■ **The task**
All of the records must be set down again word for word.

Material for the task Start Marker

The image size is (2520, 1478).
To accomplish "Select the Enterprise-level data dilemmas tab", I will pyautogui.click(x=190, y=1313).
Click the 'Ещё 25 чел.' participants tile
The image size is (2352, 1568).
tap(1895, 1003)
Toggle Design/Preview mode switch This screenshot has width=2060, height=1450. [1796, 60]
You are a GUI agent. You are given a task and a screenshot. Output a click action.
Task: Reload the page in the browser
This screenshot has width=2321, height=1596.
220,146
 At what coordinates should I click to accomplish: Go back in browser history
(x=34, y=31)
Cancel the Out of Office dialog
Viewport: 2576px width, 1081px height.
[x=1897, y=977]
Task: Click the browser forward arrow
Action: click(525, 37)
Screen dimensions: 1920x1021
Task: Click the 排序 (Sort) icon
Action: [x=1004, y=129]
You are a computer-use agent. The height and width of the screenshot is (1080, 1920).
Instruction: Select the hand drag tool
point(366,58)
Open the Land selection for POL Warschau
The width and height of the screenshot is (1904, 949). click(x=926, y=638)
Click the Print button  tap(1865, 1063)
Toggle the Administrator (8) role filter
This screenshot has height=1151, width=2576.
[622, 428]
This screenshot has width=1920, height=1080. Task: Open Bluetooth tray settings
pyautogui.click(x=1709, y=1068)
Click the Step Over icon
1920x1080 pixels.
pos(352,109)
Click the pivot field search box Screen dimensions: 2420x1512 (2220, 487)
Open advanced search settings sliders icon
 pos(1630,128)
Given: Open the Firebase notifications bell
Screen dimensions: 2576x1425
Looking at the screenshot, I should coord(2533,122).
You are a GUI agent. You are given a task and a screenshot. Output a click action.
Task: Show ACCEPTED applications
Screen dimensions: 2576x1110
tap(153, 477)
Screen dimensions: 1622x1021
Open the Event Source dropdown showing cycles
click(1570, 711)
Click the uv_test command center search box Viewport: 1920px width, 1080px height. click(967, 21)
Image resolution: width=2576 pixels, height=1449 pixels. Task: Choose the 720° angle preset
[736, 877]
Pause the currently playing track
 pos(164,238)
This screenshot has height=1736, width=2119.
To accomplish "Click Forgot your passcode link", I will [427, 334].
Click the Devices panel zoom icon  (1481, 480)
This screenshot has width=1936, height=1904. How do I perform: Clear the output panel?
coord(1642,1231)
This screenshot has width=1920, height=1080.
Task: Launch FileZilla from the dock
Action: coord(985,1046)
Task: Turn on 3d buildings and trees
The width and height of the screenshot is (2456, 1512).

Material for the task End Marker

■ **Expected output**
The image size is (2520, 1478).
To accomplish "Select the Enterprise-level data dilemmas tab", I will pyautogui.click(x=190, y=1313).
Click the 'Ещё 25 чел.' participants tile
The image size is (2352, 1568).
tap(1895, 1003)
Toggle Design/Preview mode switch This screenshot has width=2060, height=1450. [1796, 60]
You are a GUI agent. You are given a task and a screenshot. Output a click action.
Task: Reload the page in the browser
This screenshot has width=2321, height=1596.
220,146
 At what coordinates should I click to accomplish: Go back in browser history
(x=34, y=31)
Cancel the Out of Office dialog
Viewport: 2576px width, 1081px height.
[x=1897, y=977]
Task: Click the browser forward arrow
Action: click(525, 37)
Screen dimensions: 1920x1021
Task: Click the 排序 (Sort) icon
Action: [x=1004, y=129]
You are a computer-use agent. The height and width of the screenshot is (1080, 1920).
Instruction: Select the hand drag tool
point(366,58)
Open the Land selection for POL Warschau
The width and height of the screenshot is (1904, 949). click(x=926, y=638)
Click the Print button  tap(1865, 1063)
Toggle the Administrator (8) role filter
This screenshot has height=1151, width=2576.
[622, 428]
This screenshot has width=1920, height=1080. Task: Open Bluetooth tray settings
pyautogui.click(x=1709, y=1068)
Click the Step Over icon
1920x1080 pixels.
pos(352,109)
Click the pivot field search box Screen dimensions: 2420x1512 (2220, 487)
Open advanced search settings sliders icon
 pos(1630,128)
Given: Open the Firebase notifications bell
Screen dimensions: 2576x1425
Looking at the screenshot, I should coord(2533,122).
You are a GUI agent. You are given a task and a screenshot. Output a click action.
Task: Show ACCEPTED applications
Screen dimensions: 2576x1110
tap(153, 477)
Screen dimensions: 1622x1021
Open the Event Source dropdown showing cycles
click(1570, 711)
Click the uv_test command center search box Viewport: 1920px width, 1080px height. click(967, 21)
Image resolution: width=2576 pixels, height=1449 pixels. Task: Choose the 720° angle preset
[736, 877]
Pause the currently playing track
 pos(164,238)
This screenshot has height=1736, width=2119.
To accomplish "Click Forgot your passcode link", I will [427, 334].
Click the Devices panel zoom icon  (1481, 480)
This screenshot has width=1936, height=1904. How do I perform: Clear the output panel?
coord(1642,1231)
This screenshot has width=1920, height=1080.
Task: Launch FileZilla from the dock
Action: coord(985,1046)
Task: Turn on 3d buildings and trees
The width and height of the screenshot is (2456, 1512).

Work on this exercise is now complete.